### REQUEST:
Copy out every line of the listing below, word for word.

### Element lookup records:

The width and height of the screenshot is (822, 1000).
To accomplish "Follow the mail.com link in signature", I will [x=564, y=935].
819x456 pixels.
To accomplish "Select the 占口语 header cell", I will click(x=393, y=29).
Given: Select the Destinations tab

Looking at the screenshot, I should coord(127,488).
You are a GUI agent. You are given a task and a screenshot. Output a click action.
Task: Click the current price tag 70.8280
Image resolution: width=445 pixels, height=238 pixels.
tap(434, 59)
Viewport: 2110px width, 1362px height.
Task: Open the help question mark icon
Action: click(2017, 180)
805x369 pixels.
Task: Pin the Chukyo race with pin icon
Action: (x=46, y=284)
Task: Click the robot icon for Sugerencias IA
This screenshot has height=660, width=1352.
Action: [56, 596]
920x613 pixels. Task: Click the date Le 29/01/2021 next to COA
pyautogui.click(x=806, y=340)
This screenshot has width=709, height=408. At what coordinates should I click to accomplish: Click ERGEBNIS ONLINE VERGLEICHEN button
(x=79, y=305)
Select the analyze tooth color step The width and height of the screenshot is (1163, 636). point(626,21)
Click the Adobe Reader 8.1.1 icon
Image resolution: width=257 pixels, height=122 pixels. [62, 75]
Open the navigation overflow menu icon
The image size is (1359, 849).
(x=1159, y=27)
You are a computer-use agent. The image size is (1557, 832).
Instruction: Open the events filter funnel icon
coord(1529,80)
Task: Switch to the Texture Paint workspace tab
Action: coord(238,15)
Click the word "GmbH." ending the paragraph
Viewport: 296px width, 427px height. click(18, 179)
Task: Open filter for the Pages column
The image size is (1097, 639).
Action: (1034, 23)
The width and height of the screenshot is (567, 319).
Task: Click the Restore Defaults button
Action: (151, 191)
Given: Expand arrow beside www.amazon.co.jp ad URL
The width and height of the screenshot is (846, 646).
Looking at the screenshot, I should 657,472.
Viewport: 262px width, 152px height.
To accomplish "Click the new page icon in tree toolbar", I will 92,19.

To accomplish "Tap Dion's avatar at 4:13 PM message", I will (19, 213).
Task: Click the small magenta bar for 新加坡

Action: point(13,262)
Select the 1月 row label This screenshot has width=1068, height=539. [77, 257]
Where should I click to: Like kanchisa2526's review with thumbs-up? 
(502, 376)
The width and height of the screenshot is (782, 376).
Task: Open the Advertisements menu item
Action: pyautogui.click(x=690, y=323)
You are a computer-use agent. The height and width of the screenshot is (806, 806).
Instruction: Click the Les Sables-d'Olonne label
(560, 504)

### THE OUTPUT:
The width and height of the screenshot is (822, 1000).
To accomplish "Follow the mail.com link in signature", I will [x=564, y=935].
819x456 pixels.
To accomplish "Select the 占口语 header cell", I will click(x=393, y=29).
Given: Select the Destinations tab

Looking at the screenshot, I should coord(127,488).
You are a GUI agent. You are given a task and a screenshot. Output a click action.
Task: Click the current price tag 70.8280
Image resolution: width=445 pixels, height=238 pixels.
tap(434, 59)
Viewport: 2110px width, 1362px height.
Task: Open the help question mark icon
Action: click(2017, 180)
805x369 pixels.
Task: Pin the Chukyo race with pin icon
Action: (x=46, y=284)
Task: Click the robot icon for Sugerencias IA
This screenshot has height=660, width=1352.
Action: [56, 596]
920x613 pixels. Task: Click the date Le 29/01/2021 next to COA
pyautogui.click(x=806, y=340)
This screenshot has width=709, height=408. At what coordinates should I click to accomplish: Click ERGEBNIS ONLINE VERGLEICHEN button
(x=79, y=305)
Select the analyze tooth color step The width and height of the screenshot is (1163, 636). point(626,21)
Click the Adobe Reader 8.1.1 icon
Image resolution: width=257 pixels, height=122 pixels. [62, 75]
Open the navigation overflow menu icon
The image size is (1359, 849).
(x=1159, y=27)
You are a computer-use agent. The image size is (1557, 832).
Instruction: Open the events filter funnel icon
coord(1529,80)
Task: Switch to the Texture Paint workspace tab
Action: coord(238,15)
Click the word "GmbH." ending the paragraph
Viewport: 296px width, 427px height. click(18, 179)
Task: Open filter for the Pages column
The image size is (1097, 639).
Action: (1034, 23)
The width and height of the screenshot is (567, 319).
Task: Click the Restore Defaults button
Action: (151, 191)
Given: Expand arrow beside www.amazon.co.jp ad URL
The width and height of the screenshot is (846, 646).
Looking at the screenshot, I should 657,472.
Viewport: 262px width, 152px height.
To accomplish "Click the new page icon in tree toolbar", I will 92,19.

To accomplish "Tap Dion's avatar at 4:13 PM message", I will (19, 213).
Task: Click the small magenta bar for 新加坡

Action: point(13,262)
Select the 1月 row label This screenshot has width=1068, height=539. [77, 257]
Where should I click to: Like kanchisa2526's review with thumbs-up? 
(502, 376)
The width and height of the screenshot is (782, 376).
Task: Open the Advertisements menu item
Action: pyautogui.click(x=690, y=323)
You are a computer-use agent. The height and width of the screenshot is (806, 806).
Instruction: Click the Les Sables-d'Olonne label
(560, 504)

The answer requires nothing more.